D'un coup un bruit externe me fait sursauter et me fait revenir à moi, mon téléphone fixe…. J'entends le répondeur s'enclencher puis revenant à moi distingue la voix d'une femme « Bonsoir, Mlle Kuga, je vous appelle pour vous signaler que Mlle Fujino vous attend à l'hôtel AMERICA'S Dreams demain à quatorze heures. Présentez-vous à l'accueil avec votre badge pour pouvoir débuter l'interview.
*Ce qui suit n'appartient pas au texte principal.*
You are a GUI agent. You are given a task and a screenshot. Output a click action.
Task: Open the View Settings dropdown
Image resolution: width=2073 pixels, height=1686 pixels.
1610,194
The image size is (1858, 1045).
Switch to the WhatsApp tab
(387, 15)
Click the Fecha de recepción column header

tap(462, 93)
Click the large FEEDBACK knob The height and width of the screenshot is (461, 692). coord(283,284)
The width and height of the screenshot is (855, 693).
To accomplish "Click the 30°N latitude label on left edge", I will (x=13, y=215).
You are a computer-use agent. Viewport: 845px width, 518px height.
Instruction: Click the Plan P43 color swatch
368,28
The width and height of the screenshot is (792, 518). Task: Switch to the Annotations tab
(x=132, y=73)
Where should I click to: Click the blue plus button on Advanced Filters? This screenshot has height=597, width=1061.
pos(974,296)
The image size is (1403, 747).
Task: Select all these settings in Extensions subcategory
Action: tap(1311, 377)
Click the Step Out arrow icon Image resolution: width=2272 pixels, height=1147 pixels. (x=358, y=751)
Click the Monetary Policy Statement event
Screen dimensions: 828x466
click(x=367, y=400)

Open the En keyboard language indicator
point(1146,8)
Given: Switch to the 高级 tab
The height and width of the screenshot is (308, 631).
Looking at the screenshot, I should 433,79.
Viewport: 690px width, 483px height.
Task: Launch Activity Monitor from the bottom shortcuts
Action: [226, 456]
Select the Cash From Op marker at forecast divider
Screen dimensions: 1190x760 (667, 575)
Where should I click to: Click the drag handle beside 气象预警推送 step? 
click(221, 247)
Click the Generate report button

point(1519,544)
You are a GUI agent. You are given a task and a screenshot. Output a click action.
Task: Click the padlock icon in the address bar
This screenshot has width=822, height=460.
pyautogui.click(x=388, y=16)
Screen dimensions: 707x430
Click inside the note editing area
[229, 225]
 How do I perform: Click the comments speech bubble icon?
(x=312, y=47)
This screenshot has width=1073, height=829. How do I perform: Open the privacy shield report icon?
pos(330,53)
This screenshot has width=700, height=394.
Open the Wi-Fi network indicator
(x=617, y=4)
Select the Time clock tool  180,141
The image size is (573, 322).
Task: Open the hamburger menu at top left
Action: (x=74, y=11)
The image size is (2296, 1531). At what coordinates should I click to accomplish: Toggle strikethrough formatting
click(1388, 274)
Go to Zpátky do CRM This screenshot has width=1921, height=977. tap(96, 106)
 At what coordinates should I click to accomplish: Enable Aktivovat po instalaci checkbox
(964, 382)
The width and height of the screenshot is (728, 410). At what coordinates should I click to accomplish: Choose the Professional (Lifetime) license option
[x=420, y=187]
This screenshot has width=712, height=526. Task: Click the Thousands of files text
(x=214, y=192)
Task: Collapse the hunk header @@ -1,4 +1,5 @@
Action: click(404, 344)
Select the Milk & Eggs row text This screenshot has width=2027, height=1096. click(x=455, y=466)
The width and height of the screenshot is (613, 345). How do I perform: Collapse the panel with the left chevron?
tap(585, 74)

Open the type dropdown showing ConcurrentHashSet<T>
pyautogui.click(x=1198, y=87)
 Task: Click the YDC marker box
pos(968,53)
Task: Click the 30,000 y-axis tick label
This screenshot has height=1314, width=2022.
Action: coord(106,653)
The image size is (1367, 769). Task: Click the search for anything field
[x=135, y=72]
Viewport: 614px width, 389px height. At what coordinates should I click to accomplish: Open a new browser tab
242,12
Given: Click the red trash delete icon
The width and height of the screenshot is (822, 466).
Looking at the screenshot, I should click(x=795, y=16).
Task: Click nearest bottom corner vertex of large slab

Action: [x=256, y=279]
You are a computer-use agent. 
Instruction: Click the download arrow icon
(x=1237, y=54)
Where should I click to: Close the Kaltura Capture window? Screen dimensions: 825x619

Bonne soirée ». Je reviens peu à peu à la réalité, l'eau est maintenant froide et je tremble, mais je ne saurais dire si c'est dû à la température de l'eau, ma somnolence me rappelant mon erreur ou l'énonciation de ce rendez-vous. Je me sens d'un coup vide dans cet appartement. Je me lève, enfile un vêtement et décide de faire quelque chose que je n'ai pas fait depuis bien longtemps. Je sors aux environs de mon appartement, me dirigeant avec ferveur vers un petit local et l'ouvre. Je retire une bâche se trouvant entre moi et mon envie soudaine et commence à chevaucher ma moto et démarre sans même prendre le temps de mettre une combinaison ou un casque. La vitesse, cette même vitesse qui me permettait plus jeune de me vider la tête, je regarde le compteur, 180km/h et pourtant je pense encore, j'évite de peu une voiture mais continue à accélérer vers la rocade, une ligne droite, mon compteur indique alors 230km/h mais toujours pas je n'arrive pas à ne pas penser et d'un coup je me revois à l'âge de seize ans, recouverte d'égratignures et à côté de moi Shizuru me disant avec une voix douce « tu ne devrais pas jouer avec ta vie, certaines personnes seraient tristes de te perdre, alors je t'en prie si tu ne le fais pas pour toi, fais-le pour ces personnes ». Je me souviens qu'à ce moment-là j'ai pensé à mes amis Mai, Nao, Mikoto, Midori et tous les autres mais au final une seule personne pensait réellement ces propos et cette personne était celle en train de me faire la morale, Shizuru. J'évite de peu une voiture roulant à la limite autorisée et arrive à une voie d'arrêt d'urgence pour camion. Je décide alors de piller net me souvenant des propos de ma douce Shizuru. Prenant un temps pour reprendre mes esprits, je décide de retourner à mon appartement et de finir ma bouteille de Vodka sans doute moins dangereuse pour moi.